Heidi can’t answer. Inside her, the wolf isn’t just howling; she is wailing.
It’s a sound of catastrophic loss, a jagged, burning grief that incinerates her composure. The mate-bond, that golden thread connecting her to the Bellamy brothers, has just been snapped at the end where Grayson used to be. The snap is so violent it feels like her own heart has been torn in half.
"IT’S GRAYSON, HEIDI. SOMETHING’S WRONG!" Her wolf wails.
"Something is wrong," Heidi gasps, clutching her chest, her nails digging into her skin through her shirt. "Grayson... Darien, something is horribly wrong!"
The pain is a wildfire, spreading from her chest to her limbs. Her wolf is restless, pacing the confines of her mind with a frantic, violent energy that Heidi can no longer contain. She doesn’t wait for Darien to reply. She doesn’t wait for an explanation as she turns and bolts.
She hits the hotel corridor at a dead run, her bare feet slapping against the plush carpet. She ignores the confused shouts of the guests, the blur of the lobby, the startled gasp of the concierge.
The moment her feet hit the pavement outside, she doesn’t even bother looking for a dark alley. She loses it. The shift that follows is explosive as the crack of bone and tearing fabric fills the night.
But this isn’t the silver wolf the pack knows.
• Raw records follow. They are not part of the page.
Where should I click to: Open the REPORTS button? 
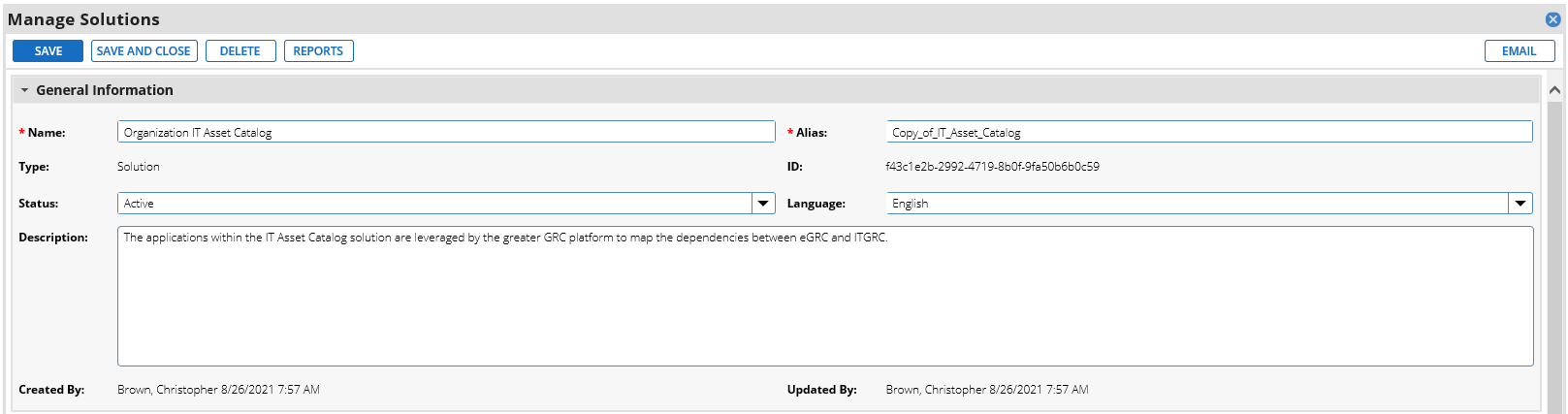pos(318,51)
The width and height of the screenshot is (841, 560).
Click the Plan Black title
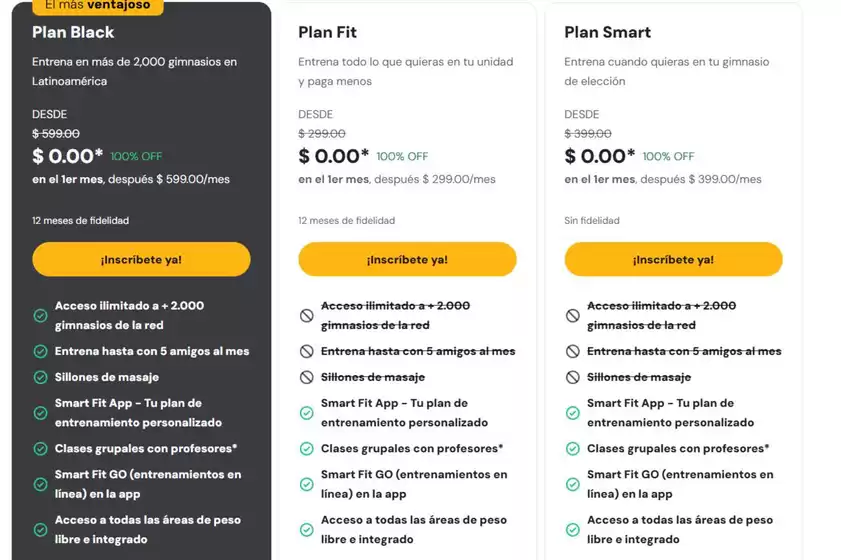point(73,33)
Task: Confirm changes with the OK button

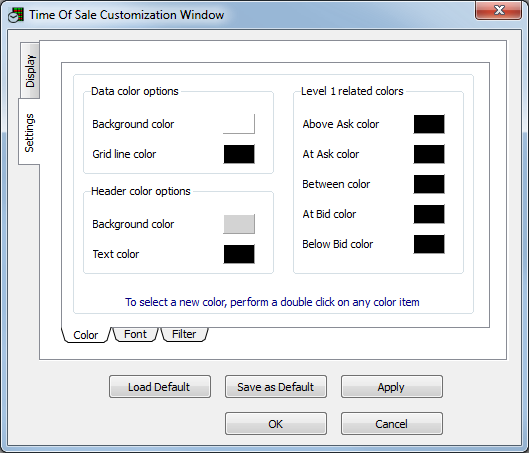Action: 276,424
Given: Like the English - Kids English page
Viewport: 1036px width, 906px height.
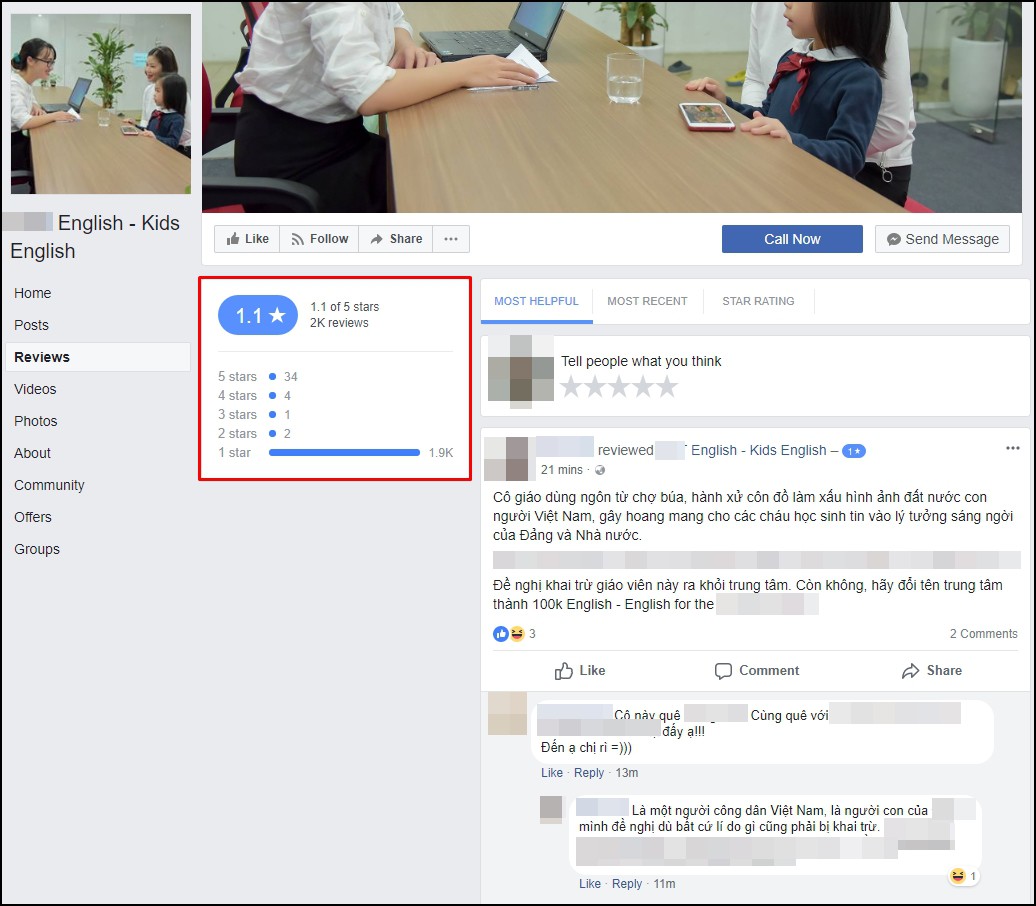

Driven by a primal, ancient fury and the desperate need for protection, her form swells. Her shoulders broaden, her muzzle elongates into a terrifying, heavy-set mask of war, and her fur bristles into a thick, silver-white mane.
She has shifted into a dominant Alpha-male form, a manifestation of the dual-wolf power she usually keeps under lock and key.
She doesn’t care about restraint anymore. Right now, she is a ghost of vengeance, a shimmering mountain of muscle charging through the city streets toward the scent of ash and iron.
...
The clearing had been a nightmare of black lightning and shredded meat, but Heidi had seen nothing but the boy in the center.
She remembers licking his cheek, her tongue rough and warm, waiting for that cheeky, arrogant grin to reappear. She had whined nudging his limp hand with her nose.
Wake up, you idiot. Wake up and tell me it’s a joke.
But Grayson stayed silent. Morgan had been there, sobbing and telling tales of rogues and betrayal, but Heidi hadn’t truly heard him. Her grief was louder than his wails.
She had simply leaned down, her massive jaws opening with a tenderness that defied her size, and hoisted Grayson’s body onto her back.
Now, she is sprinting.
The forest is a blur of dark green and grey. The weight of Grayson on her back is the only thing keeping her grounded. Every time his arm flops against her side, a fresh wave of rage washes over her, fueling her muscles.
Her paws hit the earth with the force of falling hammers, shattering frozen branches and kicking up clods of dirt.
Faster, she tells herself. Take him home. Take him back and make his murders pay.
By the time the border of the Duskwind pack territory looms, Heidi is no longer a sentient woman. She is a vessel for a wolf that wants to tear the sky down.
"Halt!"
Two border guards, massive wolves in their own right, step into the path. In the Duskwind pack, running through the border in a shifted state without authorization is an act of war.
"Identify yourself, stranger! Drop the cargo and—"
Heidi doesn’t halt. She doesn’t even slow down.
She lets out a roar. It’s not a howl, but a deep, chest-rattling roar that sends a flock of crows screaming into the night. She hits the first guard like a freight train.
She doesn’t drop Grayson; she compensates for his weight with a terrifying, low-center-of-gravity lunge. Her shoulder slams into the guard’s chest.
The second guard lunges for her throat, but Heidi spins, her powerful hind legs kicking out and catching him in the jaw. He flips backward, his body crashing into a cedar tree with a sickening thud.
She doesn’t kill them only because she doesn’t have the time—but they aren’t getting back up. They lie in the dirt, whining and broken, as the Alpha wolf charges past them, her fur now stained with the blood of her own pack mates.
She doesn’t care. Nothing matters but the Estate.